The previous blog entry I made got an excellent response. I got dozens of private mails agreeing with my observations and frustrations, and was a bit shocked when the reactions even spilled over into Jonathan’s blog entry referred to above. A bit of pent up frustration or a mini-revolution, who knows, but clearly my frustrations are not just my own. As I stated above, I’m adamant that customers, users, evangelists, and anyone who cares for Sun as a company, as an ideal, as a cause, keep the lines of communication open and make your wishes, desires, and demands known. No one person is going to scream so loud as to create major change, but a chorus will.. and whats best is when that chorus of voices isn’t organized, it isn’t directed, its simply the voice of the customers independently saying the same sorts of things and not suppressing that feedback because “someone else probly said something or they know”.

Sun is listening, you know.
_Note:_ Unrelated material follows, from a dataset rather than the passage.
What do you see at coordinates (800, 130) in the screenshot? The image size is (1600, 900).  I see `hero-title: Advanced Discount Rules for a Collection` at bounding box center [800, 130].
The mic is on, whether you realize it or not. Jonathan and his executive team, frankly all of Sun, has a long running and well established open door policy, whatever it is that you need to say can be said, regardless of whether you get a response back or not, it will be received. This isn’t an ability to brush off or take lightly, but rather to embrace and enjoy.

So, if you take anything away from this, know that Sun has its faults, sure, but its also a company thats responsive, interested, and engaged with its customers. And thats something we should all be thankful for. Thankful for the culture brought to Sun by Scott McNealy and a culture that continues to grow under the leadership of Jonathan Schwartz. Sun isn’t the company you get feed up with and move on, its the company you get feed up with, sit down and talk it over with, and then work towards a better and brighter future for everyone with, and thats the company we love.